====== DATA EXTRACT
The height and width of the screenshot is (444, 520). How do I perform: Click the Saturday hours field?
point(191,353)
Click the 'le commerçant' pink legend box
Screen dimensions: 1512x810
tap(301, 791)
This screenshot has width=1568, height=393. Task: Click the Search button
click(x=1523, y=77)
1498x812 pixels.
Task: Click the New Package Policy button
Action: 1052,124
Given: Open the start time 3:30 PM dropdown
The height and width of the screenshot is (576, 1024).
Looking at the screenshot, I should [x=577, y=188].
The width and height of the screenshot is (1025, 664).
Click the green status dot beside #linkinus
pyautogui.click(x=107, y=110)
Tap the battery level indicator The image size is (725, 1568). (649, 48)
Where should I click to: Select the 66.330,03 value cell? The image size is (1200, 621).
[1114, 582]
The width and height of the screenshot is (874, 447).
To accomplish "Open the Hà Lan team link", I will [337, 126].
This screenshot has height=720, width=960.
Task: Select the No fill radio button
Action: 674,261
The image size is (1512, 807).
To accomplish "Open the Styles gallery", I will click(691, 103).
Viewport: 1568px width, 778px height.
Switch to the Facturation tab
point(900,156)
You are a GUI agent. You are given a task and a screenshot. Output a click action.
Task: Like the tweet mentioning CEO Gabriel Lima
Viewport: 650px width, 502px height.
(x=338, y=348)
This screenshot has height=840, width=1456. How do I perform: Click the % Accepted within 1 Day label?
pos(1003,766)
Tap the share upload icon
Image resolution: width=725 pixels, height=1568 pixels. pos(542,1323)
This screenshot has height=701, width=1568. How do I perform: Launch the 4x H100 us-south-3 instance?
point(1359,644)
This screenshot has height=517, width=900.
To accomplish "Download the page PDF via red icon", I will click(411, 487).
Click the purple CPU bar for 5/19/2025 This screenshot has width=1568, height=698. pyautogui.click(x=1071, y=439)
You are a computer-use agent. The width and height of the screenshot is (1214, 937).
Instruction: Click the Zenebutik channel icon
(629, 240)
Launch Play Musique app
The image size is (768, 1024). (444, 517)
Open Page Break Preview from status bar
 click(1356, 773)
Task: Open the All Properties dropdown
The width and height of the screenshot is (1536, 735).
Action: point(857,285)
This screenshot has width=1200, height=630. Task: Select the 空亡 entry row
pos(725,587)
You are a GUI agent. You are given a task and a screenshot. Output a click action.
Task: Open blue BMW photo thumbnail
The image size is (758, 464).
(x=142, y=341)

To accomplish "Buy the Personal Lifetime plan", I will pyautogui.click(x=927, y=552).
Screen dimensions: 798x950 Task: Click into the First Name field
============
Return every line of the listing exactly as it appears, changing nothing.

The height and width of the screenshot is (444, 520). How do I perform: Click the Saturday hours field?
point(191,353)
Click the 'le commerçant' pink legend box
Screen dimensions: 1512x810
tap(301, 791)
This screenshot has width=1568, height=393. Task: Click the Search button
click(x=1523, y=77)
1498x812 pixels.
Task: Click the New Package Policy button
Action: 1052,124
Given: Open the start time 3:30 PM dropdown
The height and width of the screenshot is (576, 1024).
Looking at the screenshot, I should [x=577, y=188].
The width and height of the screenshot is (1025, 664).
Click the green status dot beside #linkinus
pyautogui.click(x=107, y=110)
Tap the battery level indicator The image size is (725, 1568). (649, 48)
Where should I click to: Select the 66.330,03 value cell? The image size is (1200, 621).
[1114, 582]
The width and height of the screenshot is (874, 447).
To accomplish "Open the Hà Lan team link", I will [337, 126].
This screenshot has height=720, width=960.
Task: Select the No fill radio button
Action: 674,261
The image size is (1512, 807).
To accomplish "Open the Styles gallery", I will click(691, 103).
Viewport: 1568px width, 778px height.
Switch to the Facturation tab
point(900,156)
You are a GUI agent. You are given a task and a screenshot. Output a click action.
Task: Like the tweet mentioning CEO Gabriel Lima
Viewport: 650px width, 502px height.
(x=338, y=348)
This screenshot has height=840, width=1456. How do I perform: Click the % Accepted within 1 Day label?
pos(1003,766)
Tap the share upload icon
Image resolution: width=725 pixels, height=1568 pixels. pos(542,1323)
This screenshot has height=701, width=1568. How do I perform: Launch the 4x H100 us-south-3 instance?
point(1359,644)
This screenshot has height=517, width=900.
To accomplish "Download the page PDF via red icon", I will click(411, 487).
Click the purple CPU bar for 5/19/2025 This screenshot has width=1568, height=698. pyautogui.click(x=1071, y=439)
You are a computer-use agent. The width and height of the screenshot is (1214, 937).
Instruction: Click the Zenebutik channel icon
(629, 240)
Launch Play Musique app
The image size is (768, 1024). (444, 517)
Open Page Break Preview from status bar
 click(1356, 773)
Task: Open the All Properties dropdown
The width and height of the screenshot is (1536, 735).
Action: point(857,285)
This screenshot has width=1200, height=630. Task: Select the 空亡 entry row
pos(725,587)
You are a GUI agent. You are given a task and a screenshot. Output a click action.
Task: Open blue BMW photo thumbnail
The image size is (758, 464).
(x=142, y=341)

To accomplish "Buy the Personal Lifetime plan", I will pyautogui.click(x=927, y=552).
Screen dimensions: 798x950 Task: Click into the First Name field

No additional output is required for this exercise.